Motivation

I recently stumbled upon the so called Glicko-2 algorithm when the popluar esports site HLTV.org published a newly created ranking of professional Counter-Strike teams. The ranking itself looked sensible but the algrorithm used seemd a bit subjective and lacked somewhat of statistical or scientific justification. Furthermore i believe that confidence intervalls are very important in this kind of analysis to tell apart if there are significant differences which were not present in their approach.

I found that the Glicko-2 algorithm would suit this problem very well and was ambitious to use it to create my own ranking. Unfortunately i could not find the data used by HLTV.org nor an implementation of the Glicko-2 algrorithm for R. So i went ahed and wrote a web scraper to get me the desired data and implemented a version of the Glicko-2 in R myself. Code can be found on GitHub.

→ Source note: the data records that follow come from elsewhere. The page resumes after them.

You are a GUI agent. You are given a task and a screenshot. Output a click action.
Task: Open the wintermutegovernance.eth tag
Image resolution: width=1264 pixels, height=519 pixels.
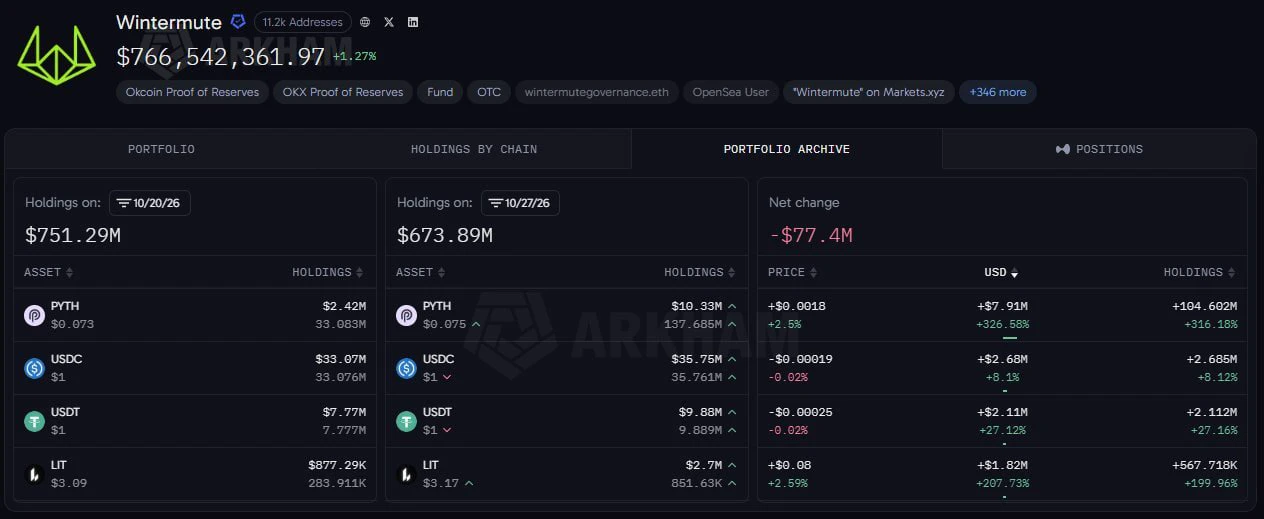[x=597, y=92]
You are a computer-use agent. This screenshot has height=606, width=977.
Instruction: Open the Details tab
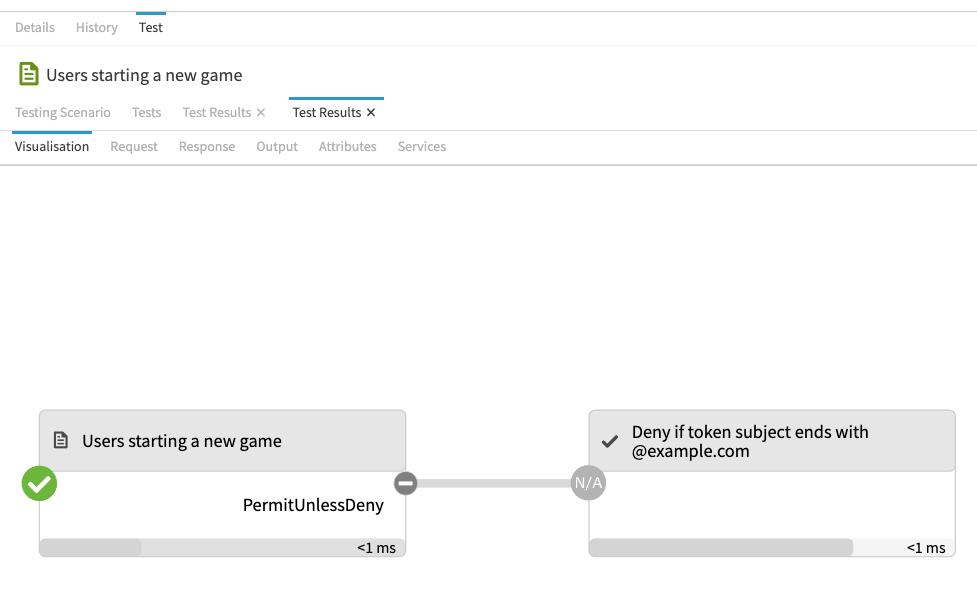coord(35,27)
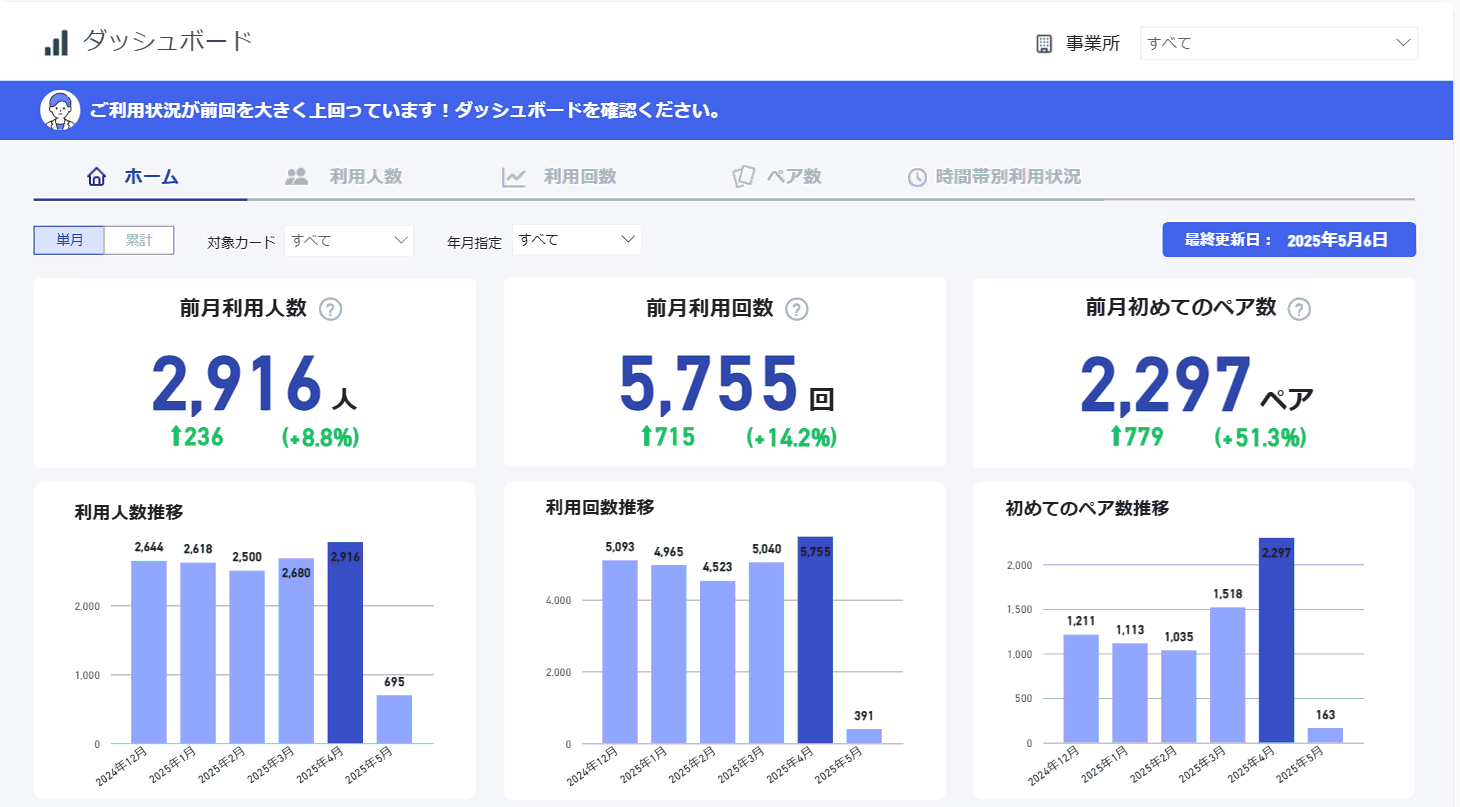Image resolution: width=1460 pixels, height=807 pixels.
Task: Click the people icon on the 利用人数 tab
Action: [x=295, y=176]
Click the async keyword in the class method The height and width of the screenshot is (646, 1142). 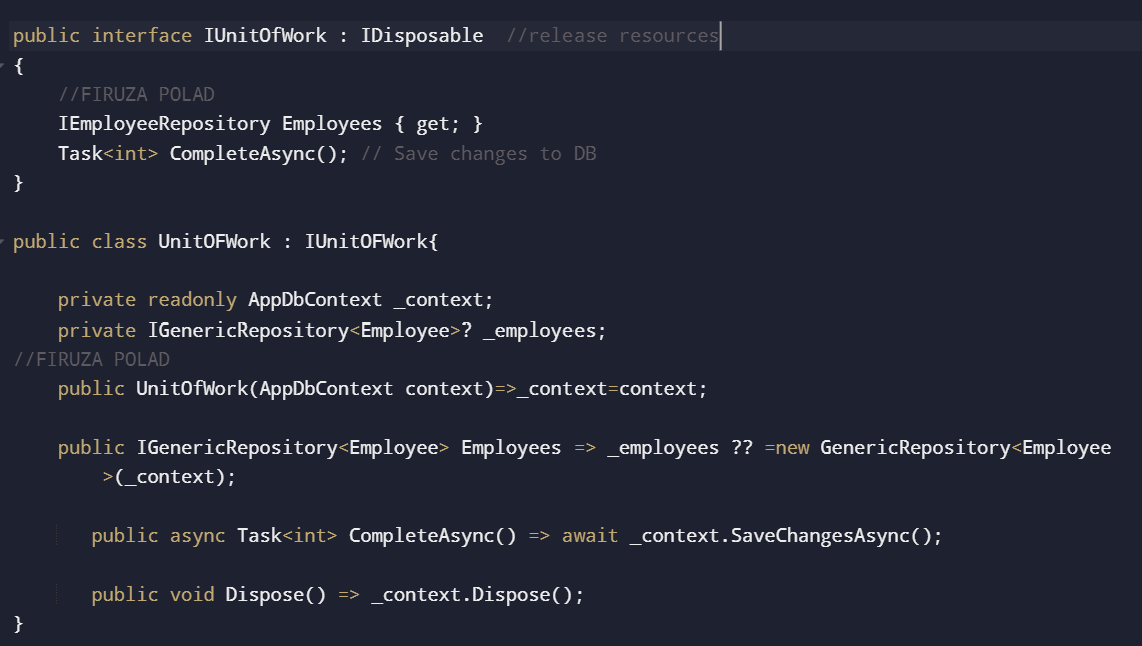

Furthermore i published my results on Reddit and received an overwhelming amount of positve reactions, which made me even more ambitious to improve the algorithm further to fit my problem better. I have several ideas but first i have to implement the underlying bayesian model as a starting point and then move forward.

Introduction

The goal of this exercise is to reproduce the results of the NFL example examined in Glickman (2001) in order to make sure having succeeded in implementing a correct version of the proposed algorithm (i.e. model) using the RStan library for R. In a further application i am planning to modify the model to cope with score differences in the outcome variable to differentiate between close and clear victories (most likely using an ordered logit or poisson distribution instead of a binomial logit).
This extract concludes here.